§ **SUPPLIED DATA**
-- Opening Marker --

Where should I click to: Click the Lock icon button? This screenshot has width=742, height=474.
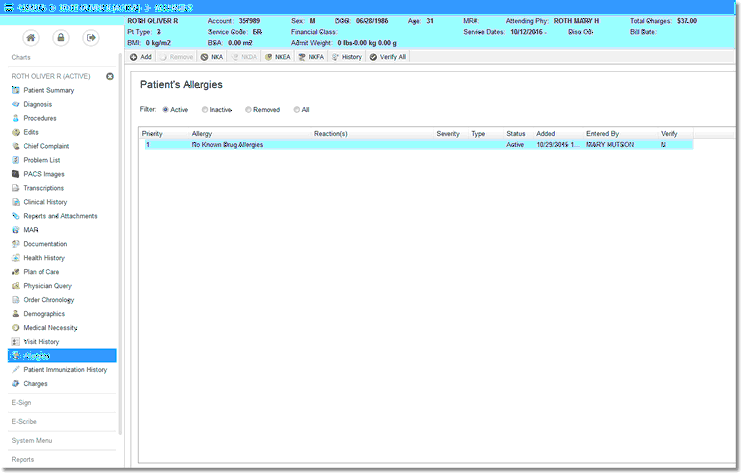(x=61, y=38)
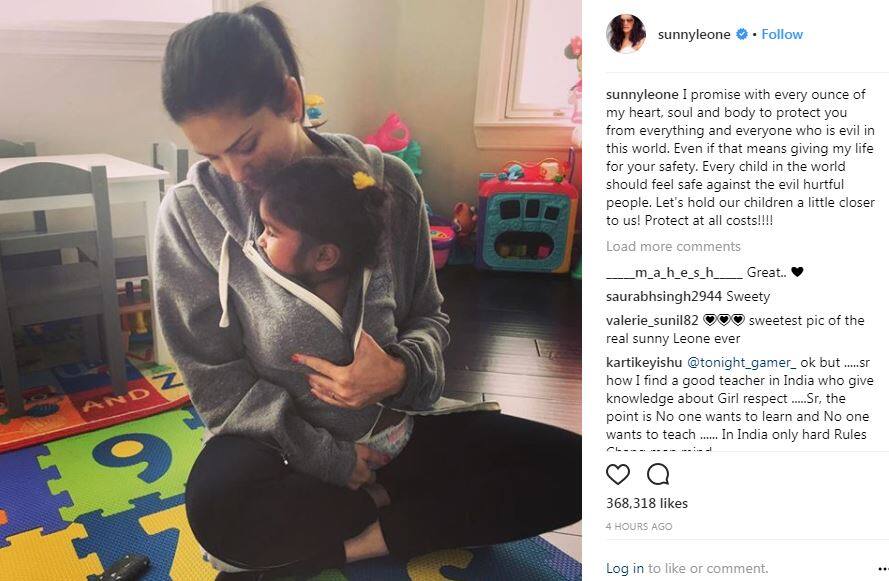This screenshot has height=581, width=889.
Task: Click the Log in link
Action: (x=625, y=569)
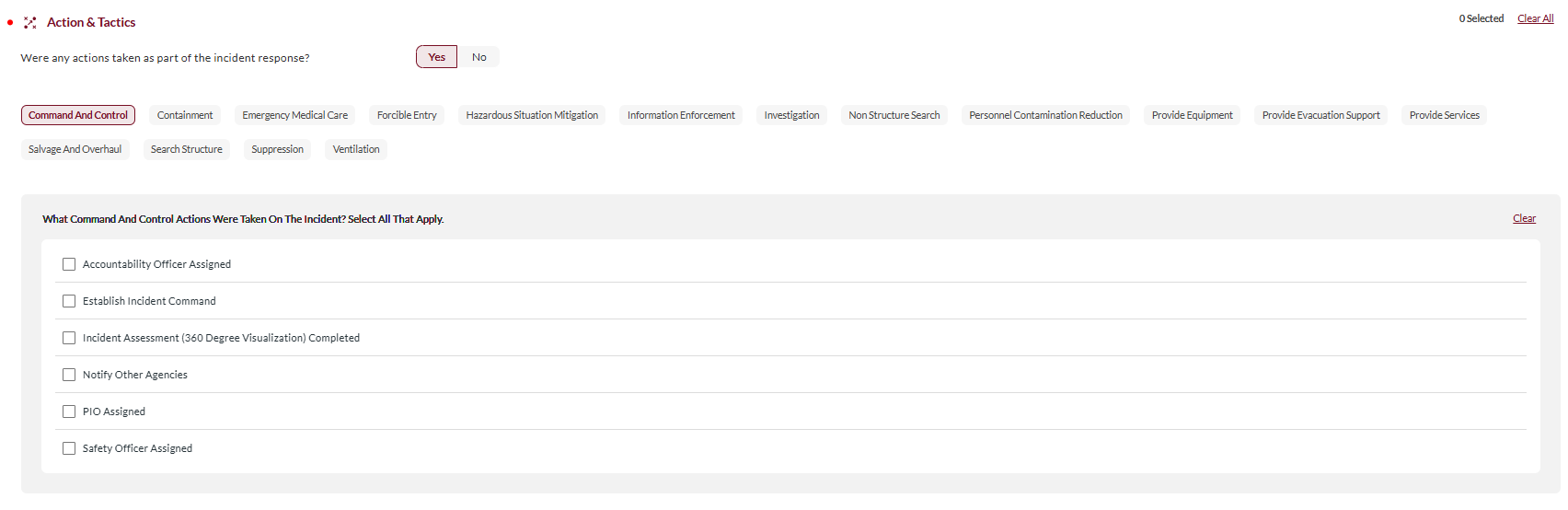This screenshot has width=1568, height=510.
Task: Select the Forcible Entry category
Action: tap(407, 115)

-- Closing Marker --

§ **TO DO**
Every line above should be reproduced exactly, please, with no pictures included.

§ **YOUR SOLUTION**
Where should I click to: Click the Lock icon button? This screenshot has width=742, height=474.
(x=61, y=38)
This screenshot has height=581, width=889.
Task: Click the Log in link
Action: (x=625, y=569)
This screenshot has width=1568, height=510.
Task: Select the Forcible Entry category
Action: tap(407, 115)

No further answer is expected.